**Work order**
Look below for the line containing "[youtube] (457, 2454)". Output it and each remaining line of the entries exactly, and nothing else.
++++++++
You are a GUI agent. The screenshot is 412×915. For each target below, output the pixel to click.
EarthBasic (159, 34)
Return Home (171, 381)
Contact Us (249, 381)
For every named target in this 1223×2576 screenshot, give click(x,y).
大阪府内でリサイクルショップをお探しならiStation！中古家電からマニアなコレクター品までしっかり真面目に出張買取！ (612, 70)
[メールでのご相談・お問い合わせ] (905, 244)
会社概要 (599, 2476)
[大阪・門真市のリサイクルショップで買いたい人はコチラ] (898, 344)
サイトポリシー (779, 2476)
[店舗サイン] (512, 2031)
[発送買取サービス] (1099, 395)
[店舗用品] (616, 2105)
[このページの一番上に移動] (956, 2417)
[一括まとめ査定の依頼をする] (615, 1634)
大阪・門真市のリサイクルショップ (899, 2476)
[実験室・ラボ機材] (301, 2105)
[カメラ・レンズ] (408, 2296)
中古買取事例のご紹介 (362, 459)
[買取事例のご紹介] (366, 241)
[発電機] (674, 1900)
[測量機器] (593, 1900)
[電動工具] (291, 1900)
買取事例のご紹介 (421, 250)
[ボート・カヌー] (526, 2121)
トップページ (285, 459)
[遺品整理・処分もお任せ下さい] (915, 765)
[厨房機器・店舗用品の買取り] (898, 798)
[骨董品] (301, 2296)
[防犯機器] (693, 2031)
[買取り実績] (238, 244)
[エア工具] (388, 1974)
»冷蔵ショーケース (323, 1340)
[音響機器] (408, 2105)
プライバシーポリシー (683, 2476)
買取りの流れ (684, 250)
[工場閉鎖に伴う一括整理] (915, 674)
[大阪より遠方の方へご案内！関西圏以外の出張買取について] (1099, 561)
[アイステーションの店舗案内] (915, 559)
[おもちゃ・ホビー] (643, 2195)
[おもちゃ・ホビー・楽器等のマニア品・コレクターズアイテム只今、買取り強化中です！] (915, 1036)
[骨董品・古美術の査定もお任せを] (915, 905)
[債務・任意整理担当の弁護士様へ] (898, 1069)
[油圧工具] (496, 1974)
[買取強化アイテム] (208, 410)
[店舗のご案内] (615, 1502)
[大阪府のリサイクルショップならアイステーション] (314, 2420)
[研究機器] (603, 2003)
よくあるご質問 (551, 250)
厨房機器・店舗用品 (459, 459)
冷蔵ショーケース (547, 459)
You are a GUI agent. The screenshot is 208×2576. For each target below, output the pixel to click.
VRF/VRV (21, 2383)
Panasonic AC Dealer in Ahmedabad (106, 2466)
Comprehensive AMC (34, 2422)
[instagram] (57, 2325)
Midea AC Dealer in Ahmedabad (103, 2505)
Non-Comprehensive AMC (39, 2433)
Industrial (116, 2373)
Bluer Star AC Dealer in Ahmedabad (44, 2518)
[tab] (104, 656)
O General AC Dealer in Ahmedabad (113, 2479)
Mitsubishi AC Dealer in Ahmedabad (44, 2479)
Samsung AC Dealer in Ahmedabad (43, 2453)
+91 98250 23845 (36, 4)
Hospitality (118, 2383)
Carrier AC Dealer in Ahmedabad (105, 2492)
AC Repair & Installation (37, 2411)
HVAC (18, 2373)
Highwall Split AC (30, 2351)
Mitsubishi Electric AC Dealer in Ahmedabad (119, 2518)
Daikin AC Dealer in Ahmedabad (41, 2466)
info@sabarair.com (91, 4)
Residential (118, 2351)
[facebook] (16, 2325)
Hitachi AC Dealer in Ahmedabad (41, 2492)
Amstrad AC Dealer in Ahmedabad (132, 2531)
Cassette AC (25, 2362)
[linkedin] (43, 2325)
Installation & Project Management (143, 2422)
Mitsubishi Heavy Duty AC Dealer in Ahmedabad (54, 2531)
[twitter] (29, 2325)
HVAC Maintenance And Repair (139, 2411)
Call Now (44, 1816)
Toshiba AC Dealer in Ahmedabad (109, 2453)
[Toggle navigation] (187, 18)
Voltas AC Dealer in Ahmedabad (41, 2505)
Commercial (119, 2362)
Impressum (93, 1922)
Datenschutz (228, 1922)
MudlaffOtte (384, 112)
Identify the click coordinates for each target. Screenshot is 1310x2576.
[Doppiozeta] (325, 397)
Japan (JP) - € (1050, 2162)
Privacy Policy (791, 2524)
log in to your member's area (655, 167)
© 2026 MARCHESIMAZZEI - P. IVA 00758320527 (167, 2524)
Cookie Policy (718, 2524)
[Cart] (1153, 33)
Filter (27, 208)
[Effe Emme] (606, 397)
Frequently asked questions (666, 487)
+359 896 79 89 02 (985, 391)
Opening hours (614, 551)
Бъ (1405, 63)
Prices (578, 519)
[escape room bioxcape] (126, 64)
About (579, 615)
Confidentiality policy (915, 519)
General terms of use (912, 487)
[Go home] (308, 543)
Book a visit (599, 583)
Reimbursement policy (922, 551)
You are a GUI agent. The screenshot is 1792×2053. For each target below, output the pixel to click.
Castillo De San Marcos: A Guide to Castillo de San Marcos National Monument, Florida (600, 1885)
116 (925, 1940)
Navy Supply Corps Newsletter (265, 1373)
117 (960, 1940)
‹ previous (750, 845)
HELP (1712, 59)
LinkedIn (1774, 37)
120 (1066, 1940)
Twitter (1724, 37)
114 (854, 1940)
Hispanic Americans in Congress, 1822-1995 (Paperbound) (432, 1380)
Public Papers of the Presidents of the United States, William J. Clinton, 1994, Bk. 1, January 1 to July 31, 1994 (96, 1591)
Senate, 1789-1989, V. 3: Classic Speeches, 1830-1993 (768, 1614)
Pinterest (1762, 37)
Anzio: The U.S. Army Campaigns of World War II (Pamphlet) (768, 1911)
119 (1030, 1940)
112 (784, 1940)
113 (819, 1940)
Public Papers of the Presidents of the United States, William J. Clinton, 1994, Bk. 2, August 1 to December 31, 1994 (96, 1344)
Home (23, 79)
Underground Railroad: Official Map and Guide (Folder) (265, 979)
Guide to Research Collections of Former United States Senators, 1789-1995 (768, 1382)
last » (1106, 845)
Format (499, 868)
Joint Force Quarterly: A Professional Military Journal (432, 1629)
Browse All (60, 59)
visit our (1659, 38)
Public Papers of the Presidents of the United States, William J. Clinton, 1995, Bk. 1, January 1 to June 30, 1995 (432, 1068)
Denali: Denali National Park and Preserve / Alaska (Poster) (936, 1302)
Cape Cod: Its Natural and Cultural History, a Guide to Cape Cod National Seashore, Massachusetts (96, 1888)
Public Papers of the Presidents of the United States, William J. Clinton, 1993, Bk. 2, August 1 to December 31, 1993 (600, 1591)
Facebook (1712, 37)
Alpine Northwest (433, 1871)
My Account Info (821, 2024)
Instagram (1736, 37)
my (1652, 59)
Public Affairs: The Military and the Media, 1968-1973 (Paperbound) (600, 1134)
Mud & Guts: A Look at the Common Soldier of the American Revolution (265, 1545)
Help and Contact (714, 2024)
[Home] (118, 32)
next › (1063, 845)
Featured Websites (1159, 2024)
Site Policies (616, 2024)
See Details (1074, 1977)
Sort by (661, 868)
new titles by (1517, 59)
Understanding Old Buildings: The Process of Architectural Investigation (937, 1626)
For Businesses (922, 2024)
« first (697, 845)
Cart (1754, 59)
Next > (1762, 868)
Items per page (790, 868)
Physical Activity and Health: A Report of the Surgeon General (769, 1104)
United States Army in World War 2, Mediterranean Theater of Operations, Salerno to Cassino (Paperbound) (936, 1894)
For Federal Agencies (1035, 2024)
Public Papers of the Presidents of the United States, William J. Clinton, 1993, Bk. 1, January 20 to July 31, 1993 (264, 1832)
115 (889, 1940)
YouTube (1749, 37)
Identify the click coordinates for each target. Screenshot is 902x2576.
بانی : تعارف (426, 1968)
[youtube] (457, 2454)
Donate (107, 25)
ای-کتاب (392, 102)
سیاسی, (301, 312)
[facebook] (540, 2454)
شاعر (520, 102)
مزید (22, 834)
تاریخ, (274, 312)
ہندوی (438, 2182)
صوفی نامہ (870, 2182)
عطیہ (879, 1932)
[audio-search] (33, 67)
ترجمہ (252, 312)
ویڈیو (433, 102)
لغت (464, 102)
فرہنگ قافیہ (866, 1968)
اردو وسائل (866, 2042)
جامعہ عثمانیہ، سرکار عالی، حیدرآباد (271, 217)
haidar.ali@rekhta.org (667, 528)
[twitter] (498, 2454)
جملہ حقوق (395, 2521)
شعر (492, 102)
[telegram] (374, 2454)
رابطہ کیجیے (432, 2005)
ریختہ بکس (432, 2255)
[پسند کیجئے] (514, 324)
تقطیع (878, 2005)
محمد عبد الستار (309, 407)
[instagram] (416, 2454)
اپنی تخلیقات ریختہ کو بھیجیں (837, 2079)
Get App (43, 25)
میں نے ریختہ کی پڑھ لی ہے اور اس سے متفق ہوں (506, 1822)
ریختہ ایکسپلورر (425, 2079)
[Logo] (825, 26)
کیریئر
++++++++
**Result of the task**
[youtube] (457, 2454)
Donate (107, 25)
ای-کتاب (392, 102)
سیاسی, (301, 312)
[facebook] (540, 2454)
شاعر (520, 102)
مزید (22, 834)
تاریخ, (274, 312)
ہندوی (438, 2182)
صوفی نامہ (870, 2182)
عطیہ (879, 1932)
[audio-search] (33, 67)
ترجمہ (252, 312)
ویڈیو (433, 102)
لغت (464, 102)
فرہنگ قافیہ (866, 1968)
اردو وسائل (866, 2042)
جامعہ عثمانیہ، سرکار عالی، حیدرآباد (271, 217)
haidar.ali@rekhta.org (667, 528)
[twitter] (498, 2454)
جملہ حقوق (395, 2521)
شعر (492, 102)
[telegram] (374, 2454)
رابطہ کیجیے (432, 2005)
ریختہ بکس (432, 2255)
[پسند کیجئے] (514, 324)
تقطیع (878, 2005)
محمد عبد الستار (309, 407)
[instagram] (416, 2454)
اپنی تخلیقات ریختہ کو بھیجیں (837, 2079)
Get App (43, 25)
میں نے ریختہ کی پڑھ لی ہے اور اس سے متفق ہوں (506, 1822)
ریختہ ایکسپلورر (425, 2079)
[Logo] (825, 26)
کیریئر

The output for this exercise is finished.